American Bail Bonds History

The history of bail bonds can be traced back to English law. Upon independence in 1776, the original colonies enacted bail specific laws which were both woven into the Constitution’s amendments and as stand alone laws.
Many identify the constitution’s eighth amendment as the basis for American bail laws by mandating that excessive bail may not be used to detain defendants who are entitled to bail by law. In addition, the sixth amendment also has implications for bail by guaranteeing that prisoners must be notified that they are in fact eligible for bail by law
The Judiciary Act of 1789 established further legal framework for bail, but did not differentiate between the use of bail before and after conviction. Then in 1946, the Federal Rules of Criminal Procedure clarified that release after conviction pending an appeal or application for certiorari is at the judge’s discretion regardless of the crime.
Then in 1966, the first major change to the bail laws occurred since the 1700’s. The Bail Reform Act of 1966 enacted into law that defendants, for non-capital crimes, shall be released prior to trial on their own personal recognizance or on personal bail bond unless a judge determines that these incentives will not adequately assure their appearance at their criminal trial. Essentially a judge is compelled to select the least detrimental and restrictive means to assure that the defendant will be released and consequently appear in court as ordered. Thus, the defendant may be released but with conditions such as paying bail, posting a bail bond and restrictions on their travel. Individuals charged with a capital offense or who have been convicted and are awaiting sentencing or appeal are subject to a different standard. They are to be released unless a judge has a reasonable doubt that there are no conditions that “will reasonably assure that the person will not flee or pose danger to any other person or to the community.”
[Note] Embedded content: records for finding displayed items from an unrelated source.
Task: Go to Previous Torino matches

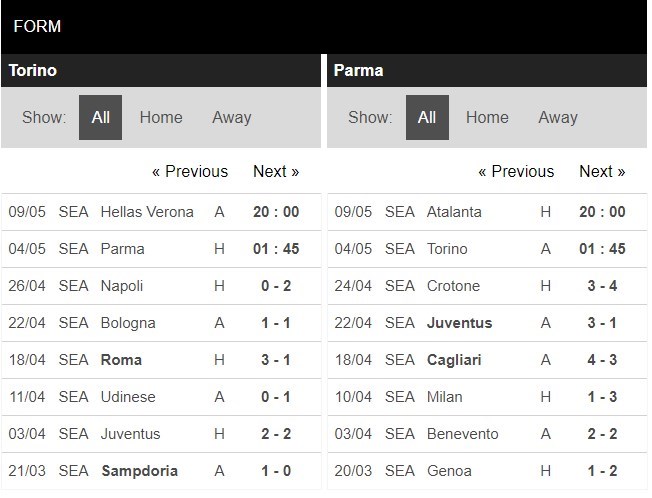Action: point(190,171)
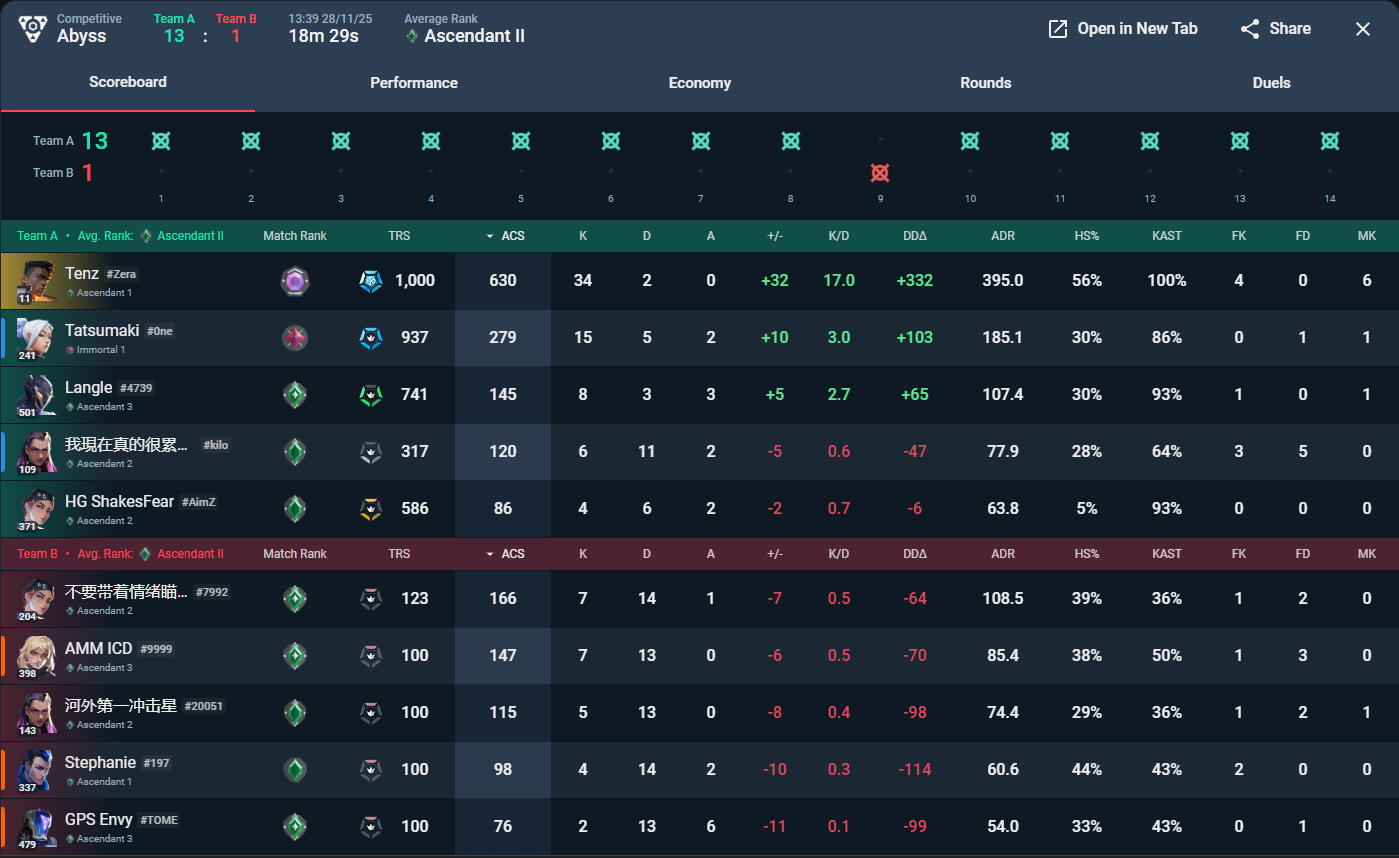Switch to the Performance tab
Screen dimensions: 1399x858
pos(413,83)
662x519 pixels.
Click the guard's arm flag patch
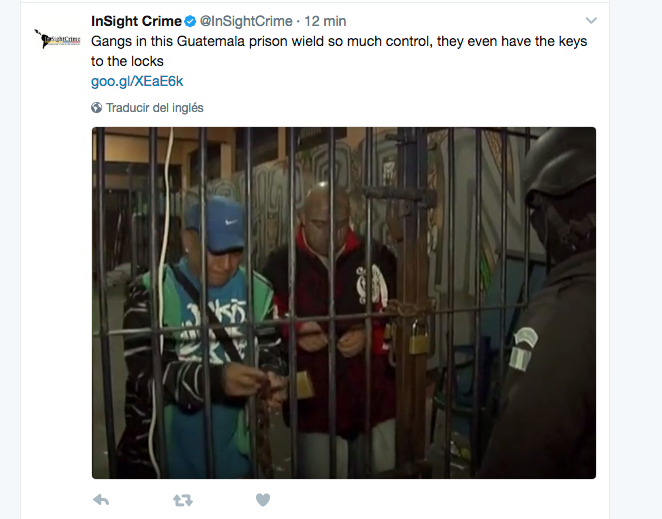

The Bail Reform Act of 1966 essentially set a standard that defendants must be able to secure release with as little burden as possible that will reasonably motivate them to appear in court as ordered. The likelihood that a defendant will appear in court is the only basis for the bail decision is made by a judge in non capital offenses. Unlike capital offenses, in noncapital cases the Act doesn’t allow the court to consider a suspect’s dangerousness to the community.
While some aspects of bail law have changed over the course of America’s legal system maturation, the right to bail remains intact. Just as in the colonial times, defendants still have access to bail if a judge reasonably expects they will fulfill their obligation to appear in court.